This project develops STEM-in-SEM methods or low-energy transmission electron diffraction, imaging, and spectroscopy in the scanning electron microscope, to enable determinations of microscopic structure, defect types, and interface character in ultrathin films, nanoparticles, and nano-bio material systems, to overcome imaging and analytical challenges faced by conventional SEM and TEM methods.

Description

Four examples of Transmission electron diffraction patterns obtained in a scanning electron microscope.
Credit: BW Caplins, NIST

Transmission electron diffraction patterns obtained in a scanning electron microscope. 

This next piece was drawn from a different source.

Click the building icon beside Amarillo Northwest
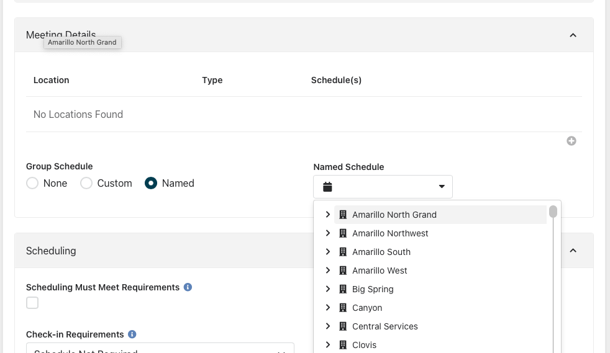The height and width of the screenshot is (353, 610). click(342, 233)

Established imaging and diffraction techniques for measuring structure of nanomaterials and soft matter do not show both good contrast and high resolution, and they can cause significant material damage. This is particularly the case for isolated nanostructures such as individual nanoparticles and ultrathin films. For example, identifying the crystallographic phase of an unknown nanoparticle of diameter < 5 nm is extremely difficult, even in the most powerful high-resolution TEMs commercially available today. The problem centers on the generation of electron scattering within small volumes. For structures in the size regime of 10 nm and smaller, electrons with energies of the order of 200 keV exhibit a mean free path for scattering that can easily approach an order of magnitude larger than the particle itself. Decreasing those energies to those typical of an SEM (~ 20 keV) decreases the mean free path to values commensurate with the particle size. As a result, more electrons will scatter, to provide the information-rich content needed to measure crystal phase, crystal orientation, defects, and internal order within nanostructures. 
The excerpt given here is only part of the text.